- Leader: Giuseppe Romita
- Founded: 7 December 1949
- Dissolved: 1 May 1951
- Merger of: Right-wing of the PSI Part of Union of Socialists Left-wing of the PSLI
- Merged into: Socialist Party (Italian Section of the Socialist International)
- Ideology: Democratic socialism Social democracy
- Political position: Centre-left
- International affiliation: Socialist International
- Colours: Red

= Unitary Socialist Party (Italy, 1949) =

Defunct Italian political party

The Unitary Socialist Party (Italian: Partito Socialista Unitario; PSU) was a social-democratic political party in Italy that existed from 1949 to 1951. The party was founded by moderate members of the Italian Socialist Party, who had unsuccessfully tried to stop the collaboration of their former party with the Italian Communist Party (PCI), and some leftist members of the Italian Socialist Workers' Party (Partito Socialista dei Lavoratori Italiani; PSLI), who sought a rupture with Christian Democracy (DC) and NATO. The party was led by the former interior minister Giuseppe Romita.

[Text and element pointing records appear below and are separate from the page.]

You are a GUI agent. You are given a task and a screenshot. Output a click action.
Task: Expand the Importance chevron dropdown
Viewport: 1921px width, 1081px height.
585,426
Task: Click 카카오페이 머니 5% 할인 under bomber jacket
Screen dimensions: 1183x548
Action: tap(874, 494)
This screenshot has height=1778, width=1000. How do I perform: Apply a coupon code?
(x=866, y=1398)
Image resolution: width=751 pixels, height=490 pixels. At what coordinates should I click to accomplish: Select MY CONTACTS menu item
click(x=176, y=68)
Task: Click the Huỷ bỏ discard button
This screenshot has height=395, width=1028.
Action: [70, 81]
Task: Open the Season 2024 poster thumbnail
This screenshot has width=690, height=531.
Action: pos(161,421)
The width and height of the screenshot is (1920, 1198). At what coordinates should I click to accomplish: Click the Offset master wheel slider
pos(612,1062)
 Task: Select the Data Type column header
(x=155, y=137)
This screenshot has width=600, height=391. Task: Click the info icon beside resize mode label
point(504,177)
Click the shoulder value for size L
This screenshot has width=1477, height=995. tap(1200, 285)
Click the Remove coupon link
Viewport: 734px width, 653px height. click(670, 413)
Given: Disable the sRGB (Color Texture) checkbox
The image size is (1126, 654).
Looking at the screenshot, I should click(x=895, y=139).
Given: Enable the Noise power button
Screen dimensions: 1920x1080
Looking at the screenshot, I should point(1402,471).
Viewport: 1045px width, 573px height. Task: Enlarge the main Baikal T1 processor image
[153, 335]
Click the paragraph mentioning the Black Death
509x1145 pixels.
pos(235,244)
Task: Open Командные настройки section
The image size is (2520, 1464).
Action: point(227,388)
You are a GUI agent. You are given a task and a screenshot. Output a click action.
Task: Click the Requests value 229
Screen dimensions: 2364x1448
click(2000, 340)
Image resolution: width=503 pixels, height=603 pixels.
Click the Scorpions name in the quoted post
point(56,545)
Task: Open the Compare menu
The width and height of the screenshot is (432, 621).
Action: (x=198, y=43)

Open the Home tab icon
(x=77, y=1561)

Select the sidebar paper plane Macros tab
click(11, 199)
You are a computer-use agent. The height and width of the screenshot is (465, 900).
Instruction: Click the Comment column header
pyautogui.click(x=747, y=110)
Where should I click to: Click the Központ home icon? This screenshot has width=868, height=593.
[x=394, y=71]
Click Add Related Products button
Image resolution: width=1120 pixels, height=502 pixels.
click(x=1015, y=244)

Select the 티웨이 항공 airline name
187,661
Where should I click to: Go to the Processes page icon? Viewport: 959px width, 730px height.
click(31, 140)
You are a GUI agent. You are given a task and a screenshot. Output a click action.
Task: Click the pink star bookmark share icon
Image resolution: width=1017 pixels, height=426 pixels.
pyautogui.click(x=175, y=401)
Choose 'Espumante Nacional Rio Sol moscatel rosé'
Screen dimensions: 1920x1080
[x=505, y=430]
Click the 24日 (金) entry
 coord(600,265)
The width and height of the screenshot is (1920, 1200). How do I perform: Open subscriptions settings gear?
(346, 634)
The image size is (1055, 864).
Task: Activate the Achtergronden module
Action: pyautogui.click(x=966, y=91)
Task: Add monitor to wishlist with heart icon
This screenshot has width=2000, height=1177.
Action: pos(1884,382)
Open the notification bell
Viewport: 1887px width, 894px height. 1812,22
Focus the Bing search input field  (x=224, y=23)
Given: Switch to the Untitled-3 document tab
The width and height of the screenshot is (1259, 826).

There were 15 member of the Chamber of Deputies who had joined the party. The goal of the party, which considered itself as transitional, was to reunite all Italian socialists in order to overrun both the PCI and the DC. The project had strong international support through the Socialist International; the French SFIO and the British Labour Party, at that time both in government, liked the idea of their Italian counterpart defeating parties funded by the Soviet Union and the United States, respectively.

The project was undoubtedly too ambitious, and it quickly stalled. One problem was a lack of money. As Ignazio Silone, then a leading member of the party, confessed in 1950: "The search for funds to pay for our extremely limited expenses become every month more difficult, more precarious, more humiliating.... I do not mean we have to liquidate the PSU and accept unification at any cost, but we have to say that we can no longer go on this way." On 1 May 1951, the party fused with the PSLI, led by Giuseppe Saragat, giving birth to the Italian Democratic Socialist Party (Partito Socialista Democratico Italiano, PSDI).